* [Extrait de page]

Sacha Filipenko est un jeune auteur biélorusse dissident qui a dû s’exiler pour éviter la prison.
Ses livres ont d’abord été salués par la critique, «Un fils perdu » a reçu un prestigieux prix littéraire en Russie avant d’être interdit. Un roman annonciateur de la situation politique en Biélorussie aujourd’hui. Dans son avant-propos, Filipenko écrit : « Tout ce que j’espère sincèrement, c’est qu’un jour, dans mon pays, ce livre cessera d’être d’actualité… »
"Un fils perdu", paru aux éditions Noir sur Blanc est son troisième roman traduit en français après « Croix rouges » et « La Traque ».
Le fils perdu, c’est Francysk, 16 ans, qui étudie la musique tout en essayant d’échapper à la surveillance étroite de sa grand-mère, protectrice et aimante. Un évènement tragique, il se trouve pris dans un mouvement de foule qui le bloque dans les bouches du métro, le plonge dans le coma. La description de cette bousculade, qui a réellement eu lieu à Minsk en 1999, est stupéfiante de réalisme et de tension.
Condamné par la médecine, abandonné par sa mère et ses amis, il survit grâce à la ténacité, à la force de persuasion, à l’amour désintéressé et absolu de sa grand-mère qui prend soin de lui, va le veiller et l’accompagner tout au long de ses 10 années d’hospitalisation. Elle ira même jusqu’à s’installer dans sa chambre, elle lui parle, le tient informé, lui raconte avec force détails ce qui se passe à l’extérieur, l'actualité, les guerres, l'histoire du pays et expérimente toutes les possibilités de le faire revenir à lui.

* [Consigne]
Répondez aux questions suivantes à partir de l'extrait de page :
1. Quels romans de Filipenko ont été traduits en français avant « Un fils perdu » ?
2. Dans quelle ville et en quelle année la bousculade décrite dans le roman a-t-elle réellement eu lieu ?
3. Combien d'années dure l'hospitalisation de Francysk ?

* [Liste des enregistrements]
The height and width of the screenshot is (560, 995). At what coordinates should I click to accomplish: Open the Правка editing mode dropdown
...
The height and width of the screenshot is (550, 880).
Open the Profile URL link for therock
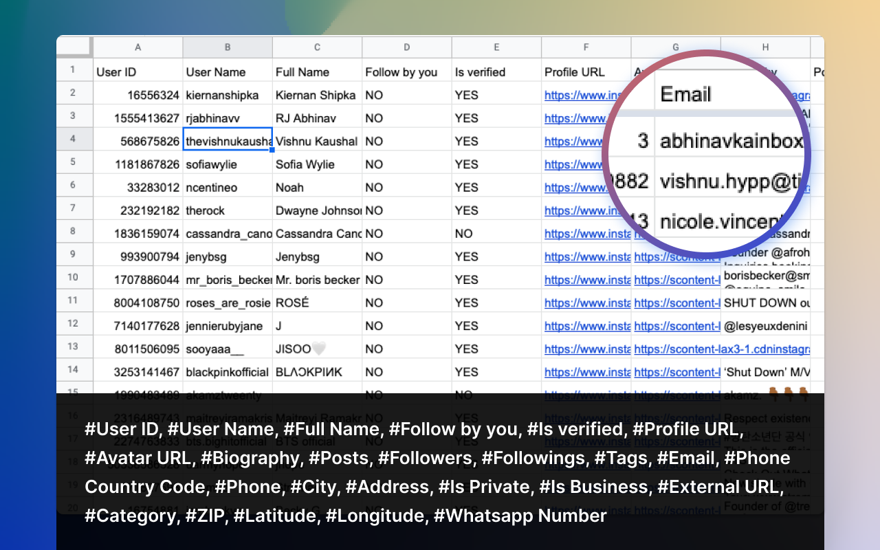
* * *
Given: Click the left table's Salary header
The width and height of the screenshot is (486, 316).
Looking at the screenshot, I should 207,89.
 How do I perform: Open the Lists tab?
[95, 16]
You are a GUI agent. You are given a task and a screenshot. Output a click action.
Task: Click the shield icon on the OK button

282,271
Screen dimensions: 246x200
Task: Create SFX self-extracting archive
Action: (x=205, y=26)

* [Réponse]
1. Ce sont « Croix rouges » et « La Traque ».
2. Elle a eu lieu à Minsk en 1999.
3. Elle dure 10 années.